Limitations & Future Work

  • Hair remains a weakness: The authors acknowledge that hair reconstruction and relighting are suboptimal, primarily due to unstable hair geometry tracking, making it difficult to establish reliable UV correspondences on hair strands. Future work could model hair and the face separately, similar to related works.
  • Only trained on neutral expressions: The current model only covers neutral expressions. Extending it to dynamic expressions and capturing expression-dependent appearances requires larger datasets containing both OLAT and full-on multi-expression data.
  • Dependency on face trackers and a unified topology: All datasets are aligned to a unified topology/canonical space using the VHAP tracker. Tracking errors (especially on hair) directly propagate to reconstruction quality.
  • The relighting network is trained only under a single full-on lit condition: All cross-dataset subjects must first be aligned to D1's full-on lit condition via \(z_l\). This essentially anchors the relighting capability to a single OLAT dataset (3DPR). Whether its coverage of reflectance diversity is sufficient to generalize to highly diverse skin types/materials is not fully quantified in the paper (⚠️ subject to the original text).
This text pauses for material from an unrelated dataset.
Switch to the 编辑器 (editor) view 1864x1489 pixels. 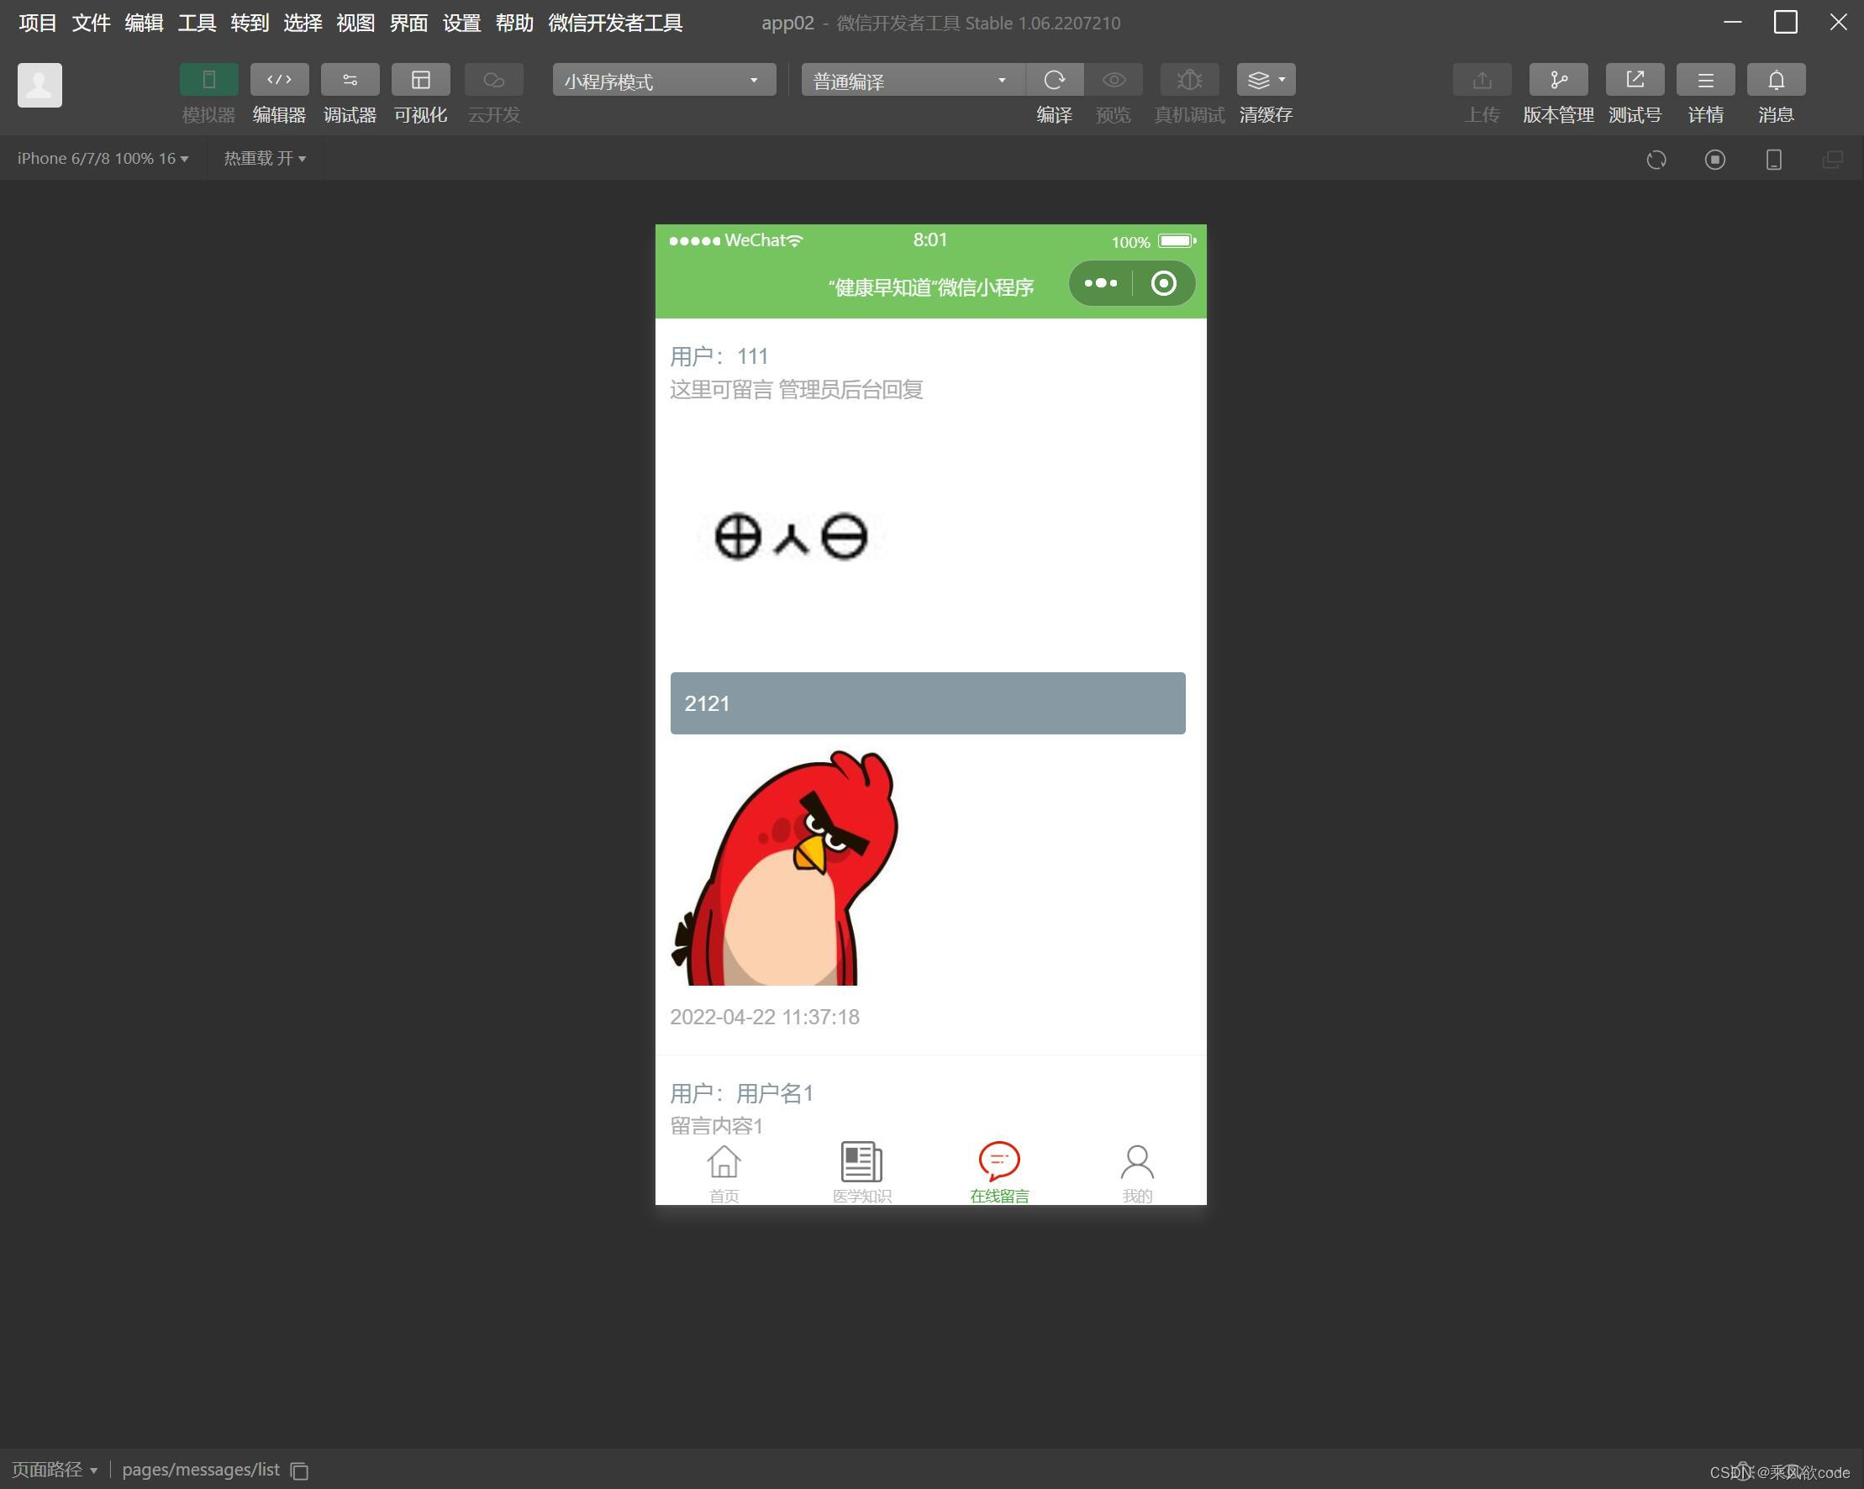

  • vs. RGCA [64]: RGCA uses learnable radiative transfer to make 3D Gaussians relightable with extremely high quality but is person-specific, requiring OLAT capture + retraining for every new individual. This paper reuses RGCA's relightable parameterization but generalizes it to arbitrary subjects via a two-stage approach, and replaces RGCA's per-subject-optimized albedo with network predictions + regularization.
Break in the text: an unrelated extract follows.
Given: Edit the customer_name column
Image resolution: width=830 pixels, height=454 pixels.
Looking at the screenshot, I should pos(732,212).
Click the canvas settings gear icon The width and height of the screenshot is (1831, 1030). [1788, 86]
  • vs. URAvatar [35]: URAvatar also generalizes RGCA but requires large-scale multi-view OLAT capture for each subject during training and uses unwrapped albedo textures as conditions (which are hard to obtain from a single image). The proposed two-stage approach bypasses the OLAT capture bottleneck by leveraging common flat-lit datasets + a small OLAT dataset, and does not require albedo texture conditions.
  • vs. 3D GAN-based methods (NFL [25] / Lite2Relight [59] / 3DPR [60]): These methods use 3D-aware GANs like EG3D as priors but are mostly trained on 2D portrait datasets, leading to incomplete 3D geometry, missing textures on the back of the head, distortions in non-frontal poses, and an inability to fit multi-view inputs. This paper learns from multi-view data, ensuring geometric consistency, handling both single-view and multi-view inputs, and yielding significantly superior quantitative results.
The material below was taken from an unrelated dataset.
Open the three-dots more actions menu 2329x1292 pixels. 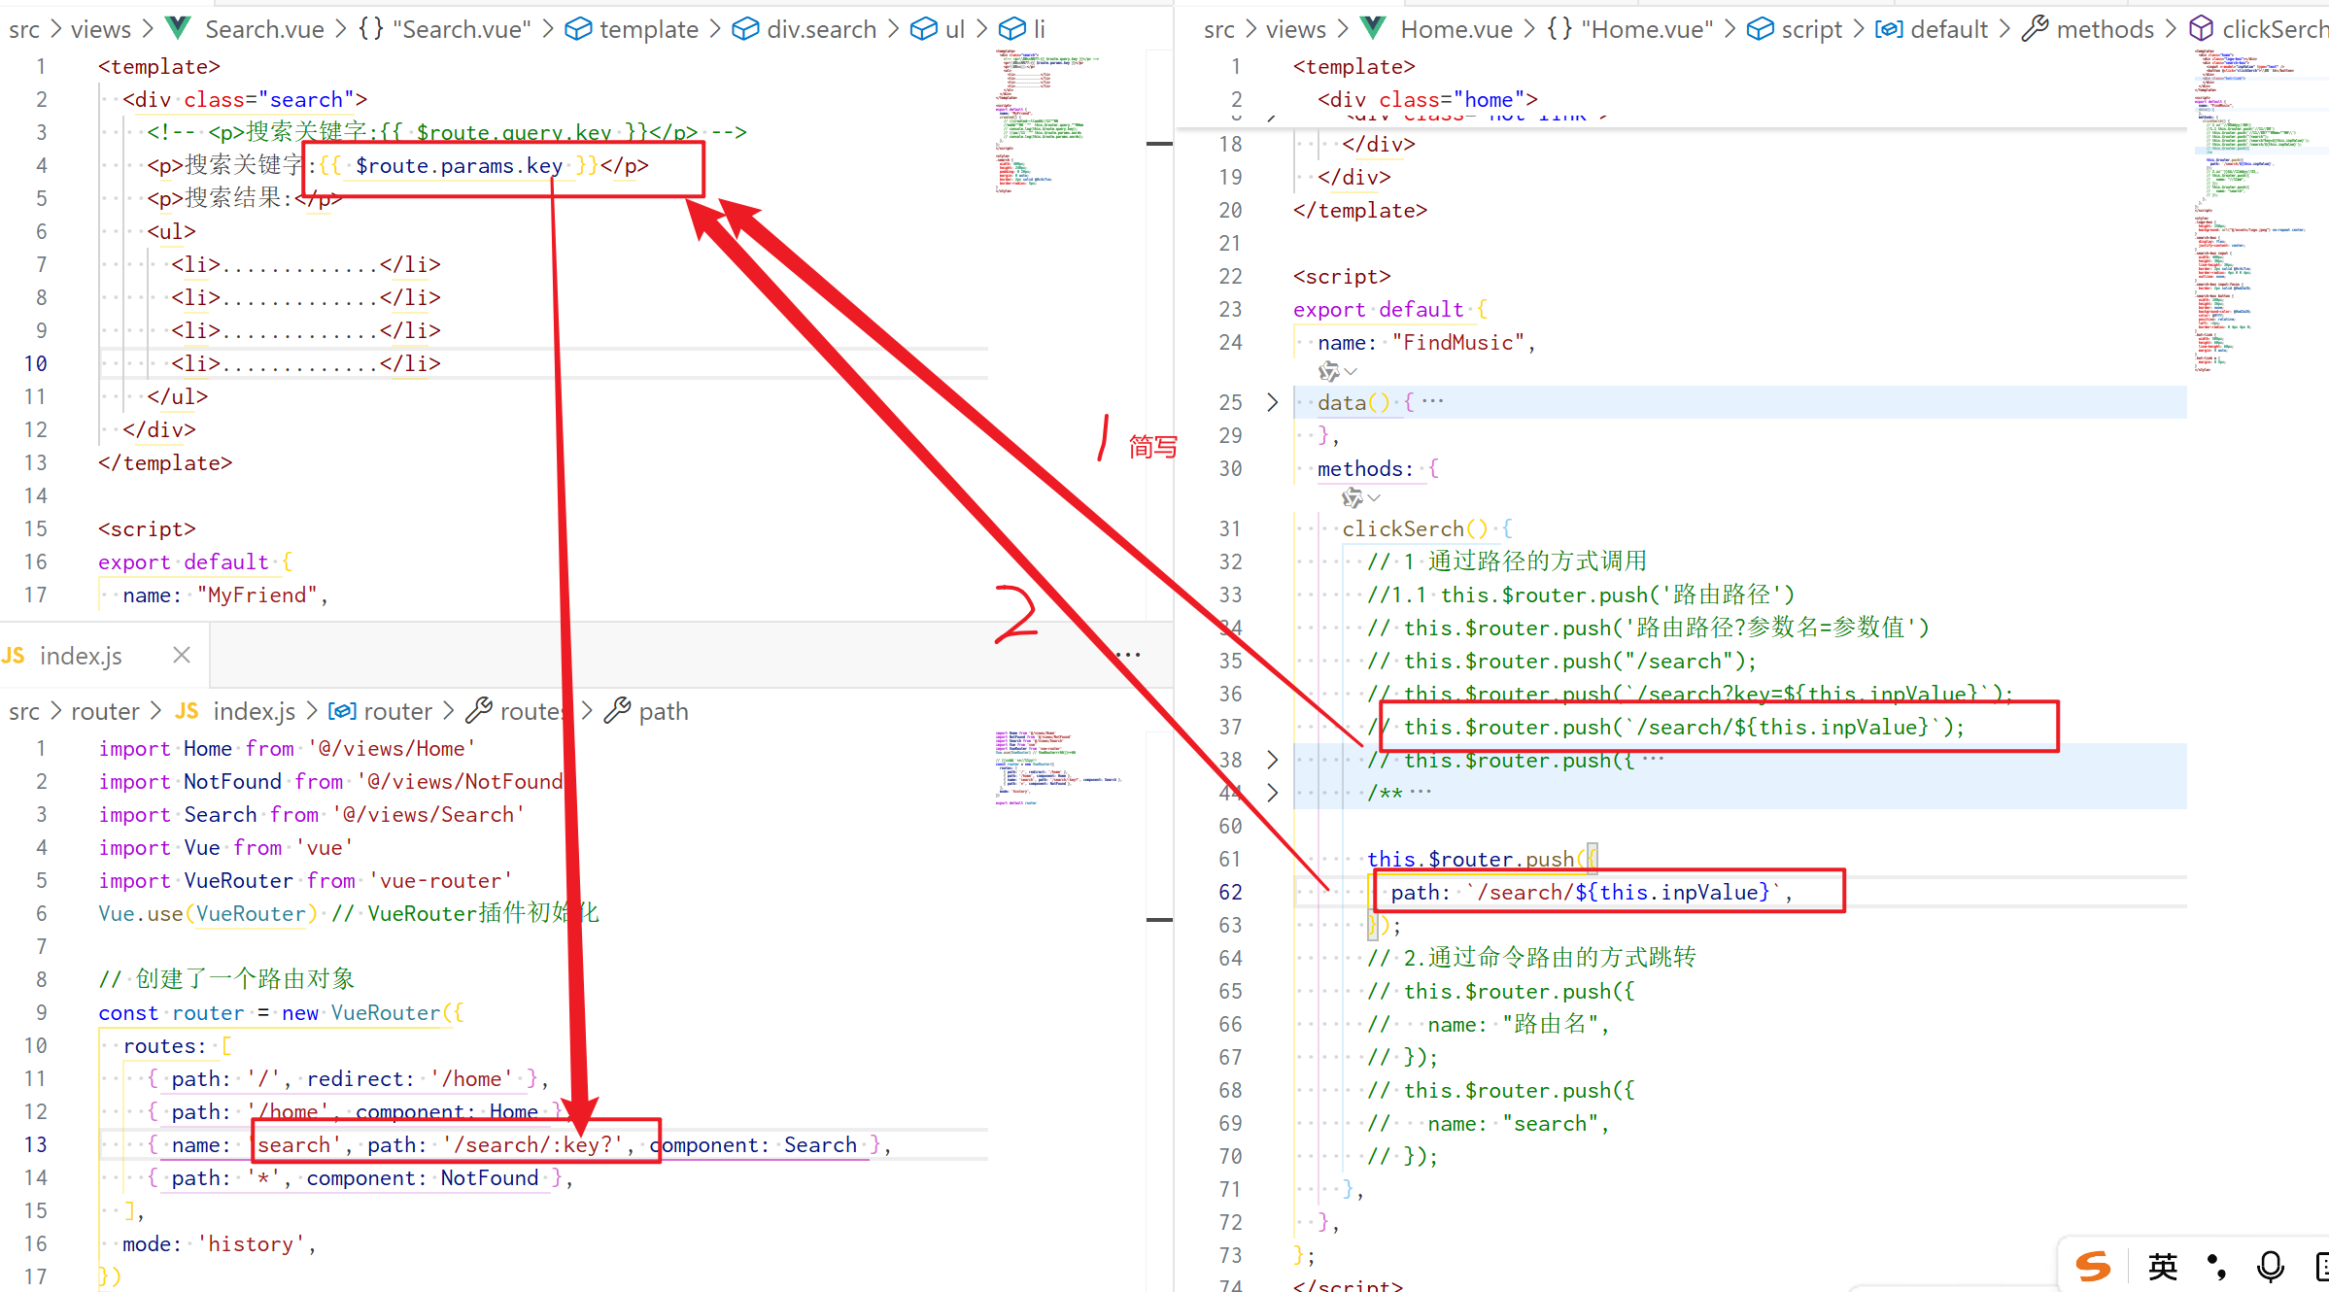1128,655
  • vs. 2D diffusion-based methods (IC-Light [89] / DiffusionRenderer [36]): Pure 2D methods cannot generate novel views; IC-Light lacks HDRI-level fine-grained light control and fails to capture the dominant light source; DiffusionRenderer predicts overly diffuse skin materials. This paper provides 3D-consistent, physical relighting that supports arbitrary environment maps.

Rating

  • Novelty: ⭐⭐⭐⭐⭐ Formulating the "OLAT data scarcity" as a "full-on to relightable mapping learning" problem, and using dataset-specific lighting codes for self-supervised alignment of heterogeneous datasets, offers a clear and practical strategy.
  • Experimental Thoroughness: ⭐⭐⭐⭐ Main comparisons + key ablations are comprehensive with self-consistent figures. However, the evaluation on \(z_l\) and cross-dataset subjects is mostly qualitative (lacking GT), and dimensions like expressions/hair are not covered.
  • Writing Quality: ⭐⭐⭐⭐⭐ The logic from motivation to challenges to solution flows smoothly. The pipeline and formulas are well-explained, and limitations are honestly discussed.
  • Value: ⭐⭐⭐⭐⭐ Reconstructing a relightable head avatar from a single image and "upgrading" flat-lit datasets to synthetic OLAT has significant practical value for digital human production pipelines.